Read Half a Rupee: Stories Online
Authors: Gulzar
When she opened her eyes, it was morning—pretty early in the morning.
She was a bit puzzled, a bit intrigued—how on earth had she fallen asleep in the first place? She had not taken the sleeping pills in spite of Swaran’s insistence. She was absolutely relaxed, watching a movie on TV late into the night. She was really into the movies, the pulpy kind that had a lot of fights and thrills thrown in. She saw a few too many of them. And they all appeared real to her—the movies opened her world to the possibilities of all that could happen and yet, nothing really did. That’s what life is about, she would often sigh. But the last night of her life she had wanted to spend fully awake. Then how did she fall asleep? How could sleep descend upon The Bomb? She was nothing but a ‘mission’, and how could a mission shut its eyes?
And then a thought found seed: maybe Swaran had
slipped a sleeping pill or two into her coffee. Swaran was her custodian. If she were to fail her mission or if her resolve weakened, Swaran was to shoot her down, then and there.
For a moment, anger pulsed through her veins. Her head buzzed in fury. How dare he? When she said no, she meant no—an absolute NO. She did not like anything being imposed on her. And trust was an absolute. She couldn’t tolerate anybody doubting her, even for a moment. She knew her own constitution pretty well. She never ever made any impulsive decisions.
But the very next moment, her anger dissipated. She remembered last night—it was she herself who had made the coffee. She had in fact even asked Swaran if he wanted some. And Swaran had shaken his head in refusal.
He had been sitting at the table engrossed in divining solutions to algebraic equations. Quite a strange way to relax—but then, to each his own.

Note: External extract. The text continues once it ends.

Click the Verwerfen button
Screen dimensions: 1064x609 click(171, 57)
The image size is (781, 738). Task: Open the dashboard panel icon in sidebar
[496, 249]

She remembered switching the TV off. And she remembered thinking about her mother when she had propped herself on the bed thereafter. It flicked on a switch inside and the scene of her mother being raped by the village headman in the coconut grove began to unspool before her eyes. The headman looked after the chief minister’s interests in the village. She flicked the switch off. She had by now begun to pity her mother. And she hated this emotion called pity. The sickle the villagers used to chop the husk of coconuts was lying next to her. Why hadn’t her mother simply picked it up and torn open the intestines of the man?
The scene wasn’t complete. It was still floating in the salty water of her eyes. She got up and switched off the lights. She glanced at the watch strapped to her wrist. It appeared blurry but this much she could make out: the date was still the same. The day was yet to be over.
When she awoke, dawn had not yet broken but the sky had now begun to turn grey at its edges. But there was enough light to read the dial of her watch: a new number had scrolled up in the date window—a new day, a new date. She had so badly wanted to see the dates change, but she had slept the opportunity away. She kept lying in her bed. Had she really fallen asleep that early last night? She must have been stressed. There must have been a lot of agitation in her subconscious. Little wonder she had drifted away into sleep after she killed the lights. She resented being ruled by her subconscious. She heard the whoosh of the kerosene stove. Swaran must be up. Had he slept at all? He was an insomniac anyway, whether he slept or lay awake all night, he was always the same, like the notations in algebra. Come to think of it, his face looked like an algebraic equation, ears bent outwards at both ends. If you were to pull them together it would become the X and the nose—as if somebody had hung the Y upside down, an upside-down catapult. And the eyes … the eyes … she could not think of a suitable parallel in algebra. She smiled at the little ruse she had invented to amuse herself. Algebra used to give her the jitters when she was in school. Thank God she had quit school early. Her
taadi
-addict uncle had pulled her out.
The sound of rustling feet broke her thoughts. She looked up to find an entire equation of algebra standing at the door with a steaming cup of coffee. He looked as if he had stepped out of that photo that Najam Palli had framed on his wall: not a hair was out of place. Najam Palli was Swaran’s friend. The first time she had seen him, he was lying in a bloody heap outside his own house. She had gone there looking for her
taadi
-addict uncle. And Najam Palli had been dumped outside his own door by the headman’s cronies, beaten to a pulp. She had no idea Najam Palli was her uncle’s younger brother, her younger uncle. She had never seen this uncle before. She had heard it said that during high tide he would row his dinghy through the bay into the village and the fishermen would stealthily go and meet him. She had also heard that Najam Palli’s land had been bought by the chief minister. The village headman was the chief minister’s man. The chief minister was the prime minister’s man. She had heard that the prime minister, who lived in far-flung Delhi, was afraid of this Najam Palli of Sukha Puram, this country of parched earth, this place of droughts.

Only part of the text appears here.